Before the fall semester began in 2020, I was working four different jobs in anticipation of being on campus in the fall and needing a lot of money. It was mid-August when I received the devastating email from UMass saying they would no longer be allowing anyone to live on-campus come the start of the semester. I was at work when I received the email, and we were slammed, but I still stopped to check it. I had put so much hope into being able to go in the fall that I immediately ran out of the store and began sobbing. After months and months of isolation and a whole freshman year of hating college, I was devastated, to say the least.
I seriously considered taking the fall semester off of classes. I had begun to lose all hope of ever returning to normalcy. However, I realized that I didn’t want to be behind in courses in comparison to my friends and wanted to graduate with them, so I continued with classes, all while working full-time for the majority of the fall. My hope had finally come true when we received the email saying they were allowing some students back on campus for the spring, transfer students being one of the select groups.
I knew I had to take advantage of this opportunity. I got in touch with a friend-of-a-friend who I knew had transferred to UMass at the same time as me, as well as a friend from high school who went here. We all immediately knew we had to live in the same building. Although I was not in the honors college, nor was the friend of a friend, we were still able to live there. Finally, move-in day came in late January, and we haven’t looked back since.

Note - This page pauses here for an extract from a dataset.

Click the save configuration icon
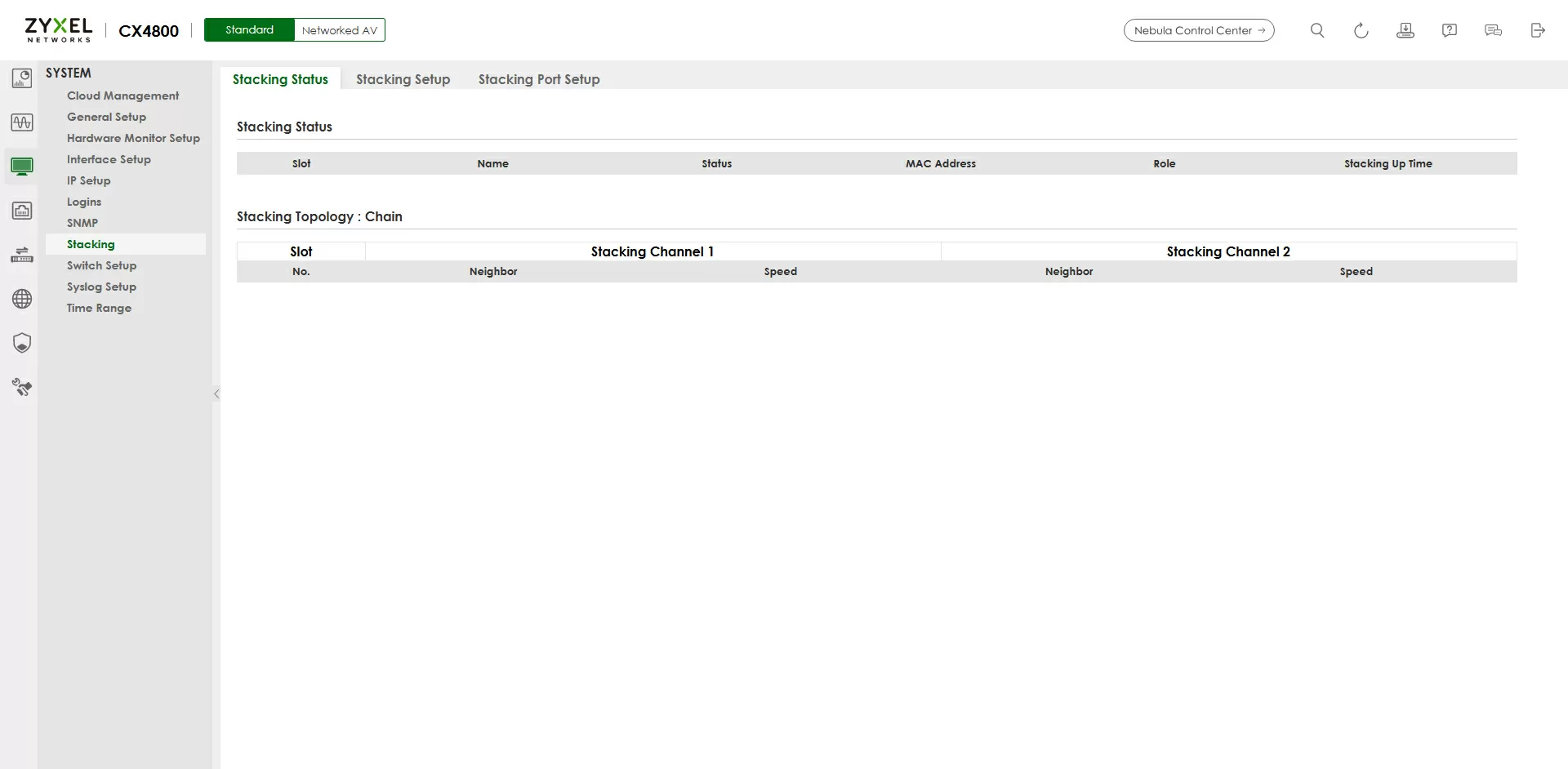This screenshot has height=769, width=1568. point(1405,30)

It was nearly right away that the three of us became inseparable. It didn’t take long for us to meet others in our building as well. We quickly all became a tight-knit group, roughly 20 of us. We all did everything together. Even though the dining halls were closed to seating, we always went to pick up our food together. We took the same courses and did homework together. We found joy in doing simple things together like making a Target run or finding a new place to go on a nature walk. Since we all only ever saw one another, we were very safe in regard to covid.

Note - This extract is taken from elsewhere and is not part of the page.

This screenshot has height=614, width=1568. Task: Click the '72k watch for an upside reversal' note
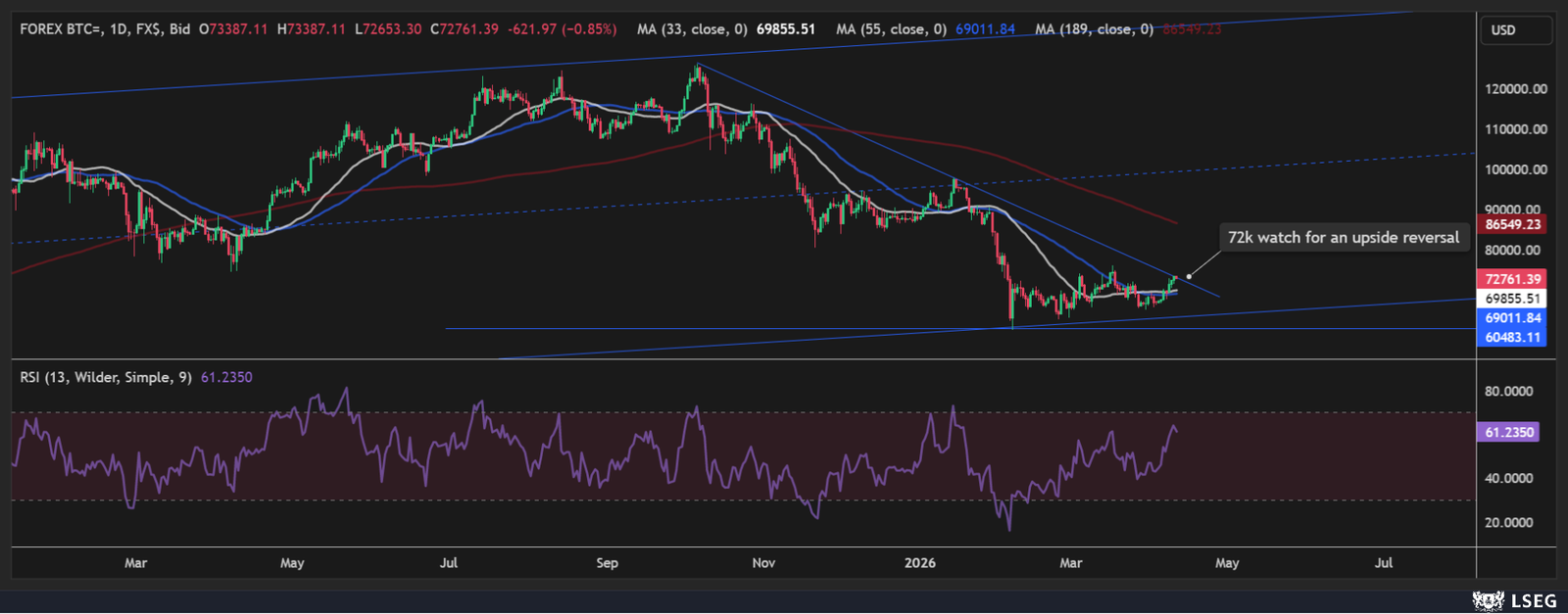pos(1343,238)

Imagine living in the same house as 20 of your best friends. This was what our life was like that spring semester. I have some of the best memories from those few short months we all spent together. My dream of enjoying college finally came true. These friends are still my best friends to this day, despite not all living together anymore. Seeing each other every weekend is a given, but we also still make the effort to just hang out or get dinner during the week. If your parents went to college, you know when they talk about their college friends, and now you call them aunts and uncles? This is that group of people for me. While that spring semester was anything but ordinary, I wouldn’t change it for the world. I have found my forever friends.